# Someone asked about YouTube app....here it is



## big_dirk (Feb 17, 2006)

Hi all,

I can't find the post but someone asked me questions about the YouTube app, I posted it on my blog so you can see how it works 

http://uktivo.blogspot.com

It's pretty cool, although I have an XBMC to do almost the exact same function. The TiVo benefits from having a "suggestive" search.


----------



## jonphil (Aug 7, 2002)

just found this that explains a bit more about youtube on tivo

http://support.tivo.com/app/answers/detail/a_id/251

I'm guessing it's refering to generally only being able to play the newer encoded files on youtube, but not sure if youtube are supposed to have re-encoded most videos.


----------



## big_dirk (Feb 17, 2006)

cheers for that JonPhil. I was asked by someone on here whether or not you could choose which quality to view, can't find the post for the life of me. Quite enjoy the YouTube app to be honest.


----------



## Moe UK (Nov 27, 2009)

Thanks it was me who posted a question, but i see you found the post in the other thread. Are you able to log into the site to access your favorites?


----------



## big_dirk (Feb 17, 2006)

Moe UK said:


> Thanks it was me who posted a question, but i see you found the post in the other thread. Are you able to log into the site to access your favorites?


yes you can, just checked for you 

Tell you what actually, I wish I'd have videod that, the TiVo was RAPID!!! I mean no lag at all, lightening fast. Even opening up the apps screen then the app itsself. Dunno if you're reading this VM, but if you've done something tonight, it's worked!


----------



## Moe UK (Nov 27, 2009)

Youtube plugins can be very funny in their way they behave, I have used them on mobiles, a popcorn hour and XBMC. some days they can be rapid and some days they just take their sweet old time.


----------



## jonphil (Aug 7, 2002)

sometimes video's can be available to watch one day and not the other too.
Have you noticed any programs give links to related youtube content yet when looking at the details?


----------



## big_dirk (Feb 17, 2006)

Moe UK said:


> Youtube plugins can be very funny in their way they behave, I have used them on mobiles, a popcorn hour and XBMC. some days they can be rapid and some days they just take their sweet old time.

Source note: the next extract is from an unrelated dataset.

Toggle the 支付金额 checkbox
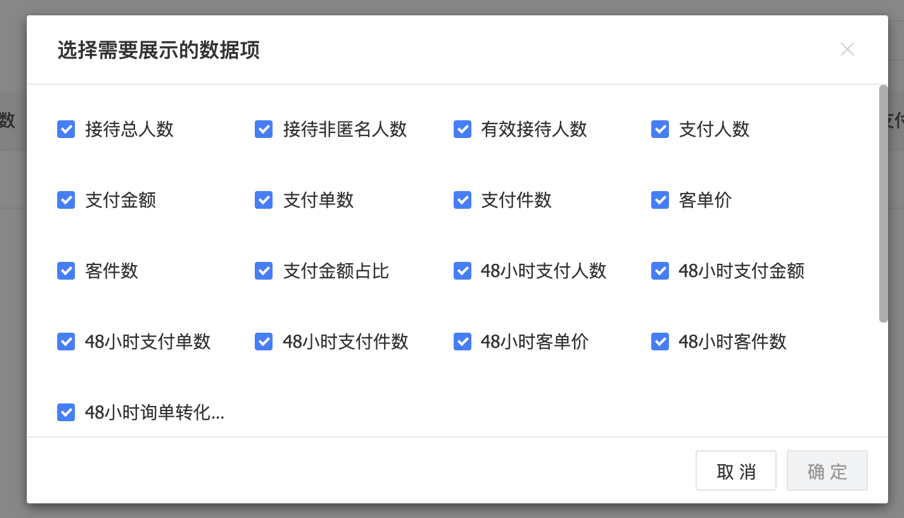Image resolution: width=904 pixels, height=518 pixels. pos(66,200)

I agree, but I was on about the TiVo interface leading up to navigating to the YouTube App  :up: good news for us TiVoers!

@johnphil. yes, I have a video of this in action too, would you be interested in me uploading?


----------



## jonphil (Aug 7, 2002)

yeah why not, that's as long as the wife isn't getting bored of just watching the menus.

lol.... I have uploaded a number of video's to youtube myself over the years when I first got my sat nav and decided to do videos for people who wanted to see what it was like.


----------



## Moe UK (Nov 27, 2009)

Yeah man go ahead upload away. At this point I will watch any Tivo video while I impatiently await my call from Virgin.


----------



## big_dirk (Feb 17, 2006)

jonphil said:


> yeah why not, that's as long as the wife isn't getting bored of just watching the menus.
> 
> lol.... I have uploaded a number of video's to youtube myself over the years when I first got my sat nav and decided to do videos for people who wanted to see what it was like.


cool i'll post it then. It's where I take a look at the actor search feature, which is pretty damn cool. It's about 1min 20 in to the video. I'm stripping the audio of my Mrs making tea and the cats playing in the background now via Windows Movie Maker! I've enjoyed this week, learnt all sorts of new technology!


----------



## big_dirk (Feb 17, 2006)

Moe UK said:


> Yeah man go ahead upload away. At this point I will watch any Tivo video while I impatiently await my call from Virgin.


haha!  that's what I was like. Uploading now. This one's a biggie.


----------



## big_dirk (Feb 17, 2006)

OK here we go lads


----------



## VirginMediaPhil (Nov 27, 2009)

big_dirk said:


> OK here we go lads


Are you holding the camera whilst recording? It might be better to stand it on a table or, preferably, a tripod.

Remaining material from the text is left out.